Opdracht a => Schrijf uit de tekst over herinneringen aan Fokker woord voor woord over vanaf "Op 22 augustus" tot en met "6 weer thuis.".

Tekstfragment =>
#####
Persoonlijke herinneringen
Door de jaren heen had ik her en der informatie opgeschreven. Eigenlijk zonde om weg te gooien. Ik heb ze hieronder met aanvullende informatie opgeschreven.
Op 22 augustus 1955, net 15 jaar geworden kwam ik in dienst van de Koninklijke Nederlandse Vliegtuigenfabriek Fokker gevestigd op Schiphol-zuid. Ik zou tekenaar worden. Het voorstel van Fokker was om op de Bedrijfschool te starten, je diploma vliegtuigplaatbankwerker te halen, praktijk opdoen en in de avonduren, schriftelijk via PBNA te studeren. Dat heb ik gedaan, maar het was af en toe niet makkelijk. Zeker in die tijd, je werkte (ook op de bedrijfschool) 48 uur per week dus ook zaterdag ochtend, zoiets van 10 dagen vakantie per jaar en een slechte busverbinding tussen Wilnis en Fokker. Dus ik fietste zoveel als mogelijk 25 Km heen en 25 Km terug. Alleen in de wintermaanden had ik een buskaart. Overstappen in Uithoorn en Aalsmeer. 10 over half 7 van huis en kwart over 6 weer thuis.
Toen ik bij Fokker kwam waren zij nog maar pas op Schiphol-zuid begonnen. Een groot gedeelte werkte nog in Amsterdam bij de havens aan de Papaverweg en werd langzaam overgeheveld naar Schiphol. Vlak na de oorlog hadden ze daar ook nog o.a. autobussen gemaakt voor Verheul & Co en Scania Vabis
1955
Op Schiphol waren 2 productie lijnen. In hal 1 was de productie van de Gloster meteor, die straaljager zonder schietstoel en 2 grote blokken lood in de neus omdat het zwaartepunt niet goed lag. In een hoek van hal 1 was een onderhoudcentrum ingericht voor de Dakota DC3. In hal 2 was de productie van de S14 straaltrainer, een eigen ontwikkelde straaljager met de leerling en de instructeur naast elkaar. Het was een veelbelovend vliegtuig. Zelfs de Amerikaanse Fairchild-fabriek kochten er de licentierechten van. Helaas zijn er maar 20 gebouwd voor de Nederlandse Luchtmacht omdat in het kader van een militair hulpprogramma Europa overstroomd werd door de Lockeed T33 die veel goedkoper was.
In die tijd waren er nog drie prototypen op het Fokker terrein te zien t.w. de F25 ‘promotor’, de S13-bemanningstrainer en de S11 Trainer.
#####
Invoer bij opdracht =>
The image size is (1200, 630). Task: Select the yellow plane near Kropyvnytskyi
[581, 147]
#####
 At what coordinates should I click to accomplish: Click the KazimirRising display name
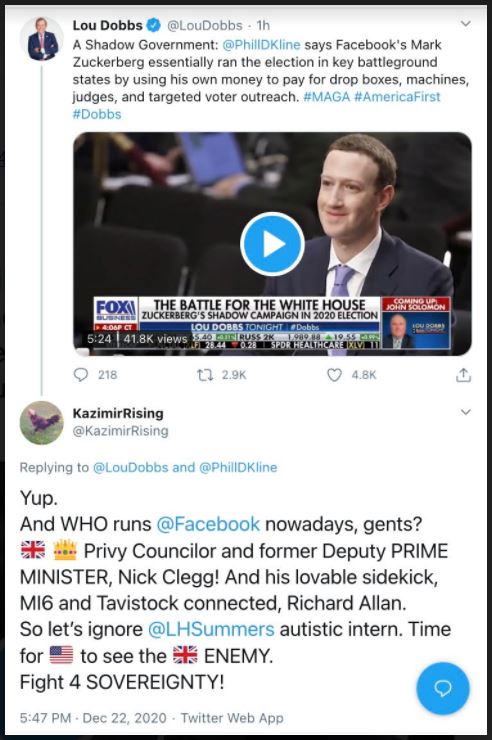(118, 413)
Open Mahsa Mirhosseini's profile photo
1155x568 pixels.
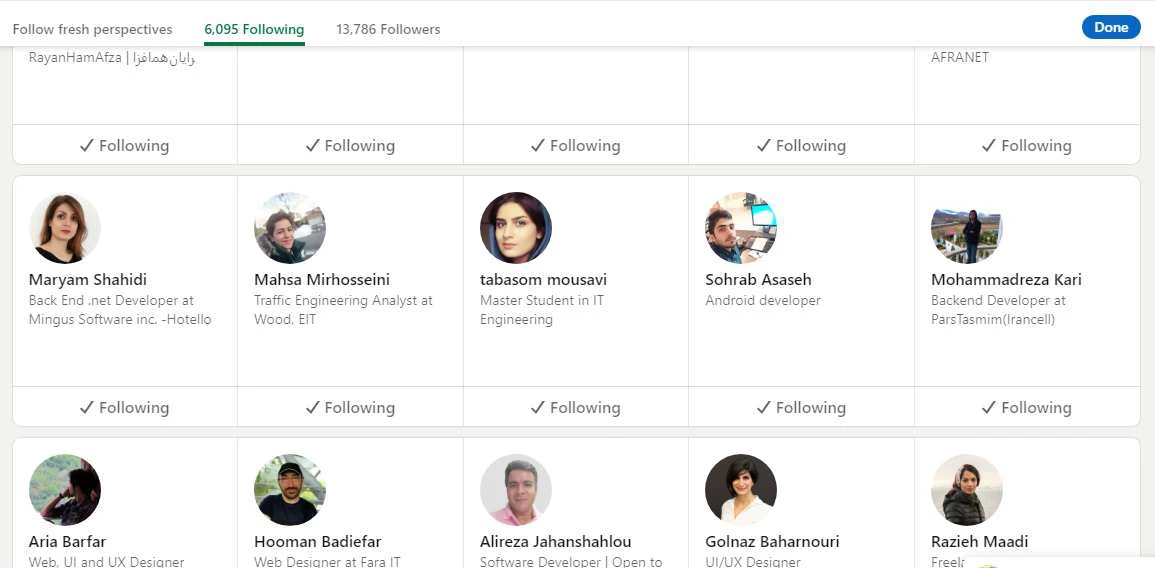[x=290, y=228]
#####
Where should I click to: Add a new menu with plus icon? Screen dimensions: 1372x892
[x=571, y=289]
#####
Opdracht b => Citeer uit de rijen de regels vanaf de regel met "Where should I" tot en met de regel met "[x=571, y=289]".

Antwoord a =>
Op 22 augustus 1955, net 15 jaar geworden kwam ik in dienst van de Koninklijke Nederlandse Vliegtuigenfabriek Fokker gevestigd op Schiphol-zuid. Ik zou tekenaar worden. Het voorstel van Fokker was om op de Bedrijfschool te starten, je diploma vliegtuigplaatbankwerker te halen, praktijk opdoen en in de avonduren, schriftelijk via PBNA te studeren. Dat heb ik gedaan, maar het was af en toe niet makkelijk. Zeker in die tijd, je werkte (ook op de bedrijfschool) 48 uur per week dus ook zaterdag ochtend, zoiets van 10 dagen vakantie per jaar en een slechte busverbinding tussen Wilnis en Fokker. Dus ik fietste zoveel als mogelijk 25 Km heen en 25 Km terug. Alleen in de wintermaanden had ik een buskaart. Overstappen in Uithoorn en Aalsmeer. 10 over half 7 van huis en kwart over 6 weer thuis.

Antwoord b =>
Where should I click to: Add a new menu with plus icon? Screen dimensions: 1372x892
[x=571, y=289]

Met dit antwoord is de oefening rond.